+++ Source material +++

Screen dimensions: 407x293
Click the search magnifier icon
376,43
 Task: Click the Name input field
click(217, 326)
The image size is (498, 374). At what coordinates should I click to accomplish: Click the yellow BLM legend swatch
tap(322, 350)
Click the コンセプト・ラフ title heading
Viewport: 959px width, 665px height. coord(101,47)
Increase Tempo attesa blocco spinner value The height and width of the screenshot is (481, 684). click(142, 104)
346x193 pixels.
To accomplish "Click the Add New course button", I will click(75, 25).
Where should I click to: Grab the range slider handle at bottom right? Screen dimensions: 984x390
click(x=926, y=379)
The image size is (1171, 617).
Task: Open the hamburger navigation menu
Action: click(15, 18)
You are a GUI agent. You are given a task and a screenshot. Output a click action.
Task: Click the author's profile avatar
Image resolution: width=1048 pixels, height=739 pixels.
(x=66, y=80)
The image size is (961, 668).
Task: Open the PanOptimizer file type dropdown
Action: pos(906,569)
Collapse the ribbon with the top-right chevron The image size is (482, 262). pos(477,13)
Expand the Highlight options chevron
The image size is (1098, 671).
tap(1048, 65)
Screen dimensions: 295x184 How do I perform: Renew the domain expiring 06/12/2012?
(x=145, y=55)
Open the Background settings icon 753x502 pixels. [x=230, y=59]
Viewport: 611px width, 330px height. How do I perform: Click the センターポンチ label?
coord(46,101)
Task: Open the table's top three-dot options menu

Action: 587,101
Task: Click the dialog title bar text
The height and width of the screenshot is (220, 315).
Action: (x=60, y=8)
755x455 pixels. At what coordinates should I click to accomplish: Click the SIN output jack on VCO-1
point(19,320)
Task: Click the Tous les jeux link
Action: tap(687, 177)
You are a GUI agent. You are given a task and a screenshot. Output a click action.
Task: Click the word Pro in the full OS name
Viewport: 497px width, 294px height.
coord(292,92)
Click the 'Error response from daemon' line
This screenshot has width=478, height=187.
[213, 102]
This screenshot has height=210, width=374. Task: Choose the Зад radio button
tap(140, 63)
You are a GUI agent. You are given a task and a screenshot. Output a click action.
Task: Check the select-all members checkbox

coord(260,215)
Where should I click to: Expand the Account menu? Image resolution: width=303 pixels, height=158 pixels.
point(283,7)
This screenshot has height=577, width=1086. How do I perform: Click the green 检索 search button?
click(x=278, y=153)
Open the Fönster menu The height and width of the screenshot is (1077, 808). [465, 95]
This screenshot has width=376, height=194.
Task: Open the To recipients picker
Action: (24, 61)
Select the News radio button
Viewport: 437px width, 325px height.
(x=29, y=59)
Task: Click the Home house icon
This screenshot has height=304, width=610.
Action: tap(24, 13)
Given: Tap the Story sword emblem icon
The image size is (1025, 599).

+++

== Exercise directions ==
Using the material above, print every entry exactly as written.

== Answer space ==
Screen dimensions: 407x293
Click the search magnifier icon
376,43
 Task: Click the Name input field
click(217, 326)
The image size is (498, 374). At what coordinates should I click to accomplish: Click the yellow BLM legend swatch
tap(322, 350)
Click the コンセプト・ラフ title heading
Viewport: 959px width, 665px height. coord(101,47)
Increase Tempo attesa blocco spinner value The height and width of the screenshot is (481, 684). click(142, 104)
346x193 pixels.
To accomplish "Click the Add New course button", I will click(75, 25).
Where should I click to: Grab the range slider handle at bottom right? Screen dimensions: 984x390
click(x=926, y=379)
The image size is (1171, 617).
Task: Open the hamburger navigation menu
Action: click(15, 18)
You are a GUI agent. You are given a task and a screenshot. Output a click action.
Task: Click the author's profile avatar
Image resolution: width=1048 pixels, height=739 pixels.
(x=66, y=80)
The image size is (961, 668).
Task: Open the PanOptimizer file type dropdown
Action: pos(906,569)
Collapse the ribbon with the top-right chevron The image size is (482, 262). pos(477,13)
Expand the Highlight options chevron
The image size is (1098, 671).
tap(1048, 65)
Screen dimensions: 295x184 How do I perform: Renew the domain expiring 06/12/2012?
(x=145, y=55)
Open the Background settings icon 753x502 pixels. [x=230, y=59]
Viewport: 611px width, 330px height. How do I perform: Click the センターポンチ label?
coord(46,101)
Task: Open the table's top three-dot options menu

Action: 587,101
Task: Click the dialog title bar text
The height and width of the screenshot is (220, 315).
Action: (x=60, y=8)
755x455 pixels. At what coordinates should I click to accomplish: Click the SIN output jack on VCO-1
point(19,320)
Task: Click the Tous les jeux link
Action: tap(687, 177)
You are a GUI agent. You are given a task and a screenshot. Output a click action.
Task: Click the word Pro in the full OS name
Viewport: 497px width, 294px height.
coord(292,92)
Click the 'Error response from daemon' line
This screenshot has width=478, height=187.
[213, 102]
This screenshot has height=210, width=374. Task: Choose the Зад radio button
tap(140, 63)
You are a GUI agent. You are given a task and a screenshot. Output a click action.
Task: Check the select-all members checkbox

coord(260,215)
Where should I click to: Expand the Account menu? Image resolution: width=303 pixels, height=158 pixels.
point(283,7)
This screenshot has height=577, width=1086. How do I perform: Click the green 检索 search button?
click(x=278, y=153)
Open the Fönster menu The height and width of the screenshot is (1077, 808). [465, 95]
This screenshot has width=376, height=194.
Task: Open the To recipients picker
Action: (24, 61)
Select the News radio button
Viewport: 437px width, 325px height.
(x=29, y=59)
Task: Click the Home house icon
This screenshot has height=304, width=610.
Action: tap(24, 13)
Given: Tap the Story sword emblem icon
The image size is (1025, 599).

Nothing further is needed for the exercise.